◆ Document passage:
You can feel the Netflix algorithm breaking down as it tries to label A Cop Movie. This playful exploration of police work in Mexico is also an interrogation of the artifice of filmmaking. It won a well-deserved prize for Outstanding Artistic Contribution in Editing for editor Yibran Assad at the 2021 Berlin Film Festival. It was also in the running for the top prize, the Golden Bear. It is impossible to ponder the methods of A Cop Movie without spoiling some of its surprises, so proceed with caution.

A female officer named Teresa becomes our guide into life on the police beat. Warm and candid, she narrates how she got into the police force as she goes about the daily grind of her work. She speaks to a handheld camera, but the action and the framing are so well orchestrated, with such attention to the balanced composition of the images, that we can tell from the beginning that this is not a straightforward documentary. Questions about its making begin to reverberate. Did they interview her first? Is she performing her own words in staged set-ups? A shocking incident of sexual harassment introduces Montoya, a male police officer. And yet, when the point of view of the narrative switches to him, the meaning of the act changes. It is a raunchy public display of affection. Montoya is her husband. The couple even shares a squad car known as The Patrol of Love.

◆ Direction 1: Revise the part of the entries that opens with the line containing "Screen dimensions: 1456x819" and closes with the line containing "(x=604, y=525)", changing "teddy bear" to "stuffed bear" and keeping everything else the same.

◆ Text and element-pointing entries:
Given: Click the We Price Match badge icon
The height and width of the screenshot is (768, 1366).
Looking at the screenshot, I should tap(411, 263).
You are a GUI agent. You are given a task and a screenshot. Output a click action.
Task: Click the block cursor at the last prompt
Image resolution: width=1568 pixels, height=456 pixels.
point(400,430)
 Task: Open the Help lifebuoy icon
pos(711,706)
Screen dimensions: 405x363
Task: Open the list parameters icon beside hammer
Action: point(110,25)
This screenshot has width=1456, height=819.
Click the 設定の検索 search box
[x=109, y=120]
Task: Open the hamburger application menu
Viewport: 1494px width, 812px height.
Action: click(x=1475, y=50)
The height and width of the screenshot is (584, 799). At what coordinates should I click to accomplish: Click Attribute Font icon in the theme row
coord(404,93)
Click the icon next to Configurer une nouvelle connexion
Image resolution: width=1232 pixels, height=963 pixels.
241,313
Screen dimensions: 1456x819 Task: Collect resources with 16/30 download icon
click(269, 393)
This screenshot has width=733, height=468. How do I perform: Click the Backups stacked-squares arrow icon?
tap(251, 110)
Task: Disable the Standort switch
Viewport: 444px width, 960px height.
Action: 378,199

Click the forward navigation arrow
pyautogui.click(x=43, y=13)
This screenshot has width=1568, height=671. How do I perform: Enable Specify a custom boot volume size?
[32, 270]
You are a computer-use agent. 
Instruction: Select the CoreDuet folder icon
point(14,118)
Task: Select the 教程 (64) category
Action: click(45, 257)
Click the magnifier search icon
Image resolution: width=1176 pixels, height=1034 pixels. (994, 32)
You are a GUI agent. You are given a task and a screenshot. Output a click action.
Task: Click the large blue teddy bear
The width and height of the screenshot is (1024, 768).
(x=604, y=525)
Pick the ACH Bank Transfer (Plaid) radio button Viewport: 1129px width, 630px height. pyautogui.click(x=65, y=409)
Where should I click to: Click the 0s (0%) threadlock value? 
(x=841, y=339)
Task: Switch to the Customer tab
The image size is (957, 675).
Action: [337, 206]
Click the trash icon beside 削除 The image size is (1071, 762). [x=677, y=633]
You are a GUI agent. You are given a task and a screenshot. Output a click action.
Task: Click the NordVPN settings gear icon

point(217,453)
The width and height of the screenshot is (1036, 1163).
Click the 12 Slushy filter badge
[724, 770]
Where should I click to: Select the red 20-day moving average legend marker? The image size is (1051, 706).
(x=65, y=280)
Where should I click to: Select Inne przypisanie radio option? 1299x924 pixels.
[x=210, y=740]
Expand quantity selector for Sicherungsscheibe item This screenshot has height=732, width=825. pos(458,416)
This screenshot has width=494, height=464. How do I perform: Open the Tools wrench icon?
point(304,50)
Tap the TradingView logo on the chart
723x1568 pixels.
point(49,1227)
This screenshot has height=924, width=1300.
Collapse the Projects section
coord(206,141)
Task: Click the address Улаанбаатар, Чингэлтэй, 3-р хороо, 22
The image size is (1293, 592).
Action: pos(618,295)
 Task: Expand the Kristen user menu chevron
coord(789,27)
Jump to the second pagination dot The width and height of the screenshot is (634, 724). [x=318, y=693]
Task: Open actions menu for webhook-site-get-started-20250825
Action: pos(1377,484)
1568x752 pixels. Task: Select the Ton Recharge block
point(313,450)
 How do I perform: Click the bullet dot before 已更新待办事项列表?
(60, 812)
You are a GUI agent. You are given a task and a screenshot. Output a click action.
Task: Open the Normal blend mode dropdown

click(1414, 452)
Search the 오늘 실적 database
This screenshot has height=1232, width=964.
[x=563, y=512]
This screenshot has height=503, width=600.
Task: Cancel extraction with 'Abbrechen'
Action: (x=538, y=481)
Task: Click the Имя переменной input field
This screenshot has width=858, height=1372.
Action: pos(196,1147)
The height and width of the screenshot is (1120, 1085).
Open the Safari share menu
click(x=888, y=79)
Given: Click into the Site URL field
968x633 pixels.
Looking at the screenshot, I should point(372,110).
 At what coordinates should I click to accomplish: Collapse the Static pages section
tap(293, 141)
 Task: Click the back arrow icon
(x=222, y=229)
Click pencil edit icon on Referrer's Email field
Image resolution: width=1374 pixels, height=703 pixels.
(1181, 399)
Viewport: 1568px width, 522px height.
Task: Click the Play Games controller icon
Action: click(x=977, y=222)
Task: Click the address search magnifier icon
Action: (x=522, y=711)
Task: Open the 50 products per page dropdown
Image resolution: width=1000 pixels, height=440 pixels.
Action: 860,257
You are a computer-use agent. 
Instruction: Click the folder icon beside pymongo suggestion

◆ Direction 2: Does each statement agree with the passage on A Cop Movie? Answer yes or no and quote the words that decide it. (a) The film won the Golden Bear. (b) Montoya is Teresa's husband. (c) Teresa speaks to a handheld camera.

◆ Exercise output 1:
Screen dimensions: 1456x819 Task: Collect resources with 16/30 download icon
click(269, 393)
This screenshot has width=733, height=468. How do I perform: Click the Backups stacked-squares arrow icon?
tap(251, 110)
Task: Disable the Standort switch
Viewport: 444px width, 960px height.
Action: 378,199

Click the forward navigation arrow
pyautogui.click(x=43, y=13)
This screenshot has width=1568, height=671. How do I perform: Enable Specify a custom boot volume size?
[32, 270]
You are a computer-use agent. 
Instruction: Select the CoreDuet folder icon
point(14,118)
Task: Select the 教程 (64) category
Action: click(45, 257)
Click the magnifier search icon
Image resolution: width=1176 pixels, height=1034 pixels. (994, 32)
You are a GUI agent. You are given a task and a screenshot. Output a click action.
Task: Click the large blue stuffed bear
The width and height of the screenshot is (1024, 768).
(x=604, y=525)

◆ Exercise output 2:
(a) No: "It was also in the running for the top prize, the Golden Bear."
(b) Yes: "Montoya is her husband."
(c) Yes: "She speaks to a handheld camera"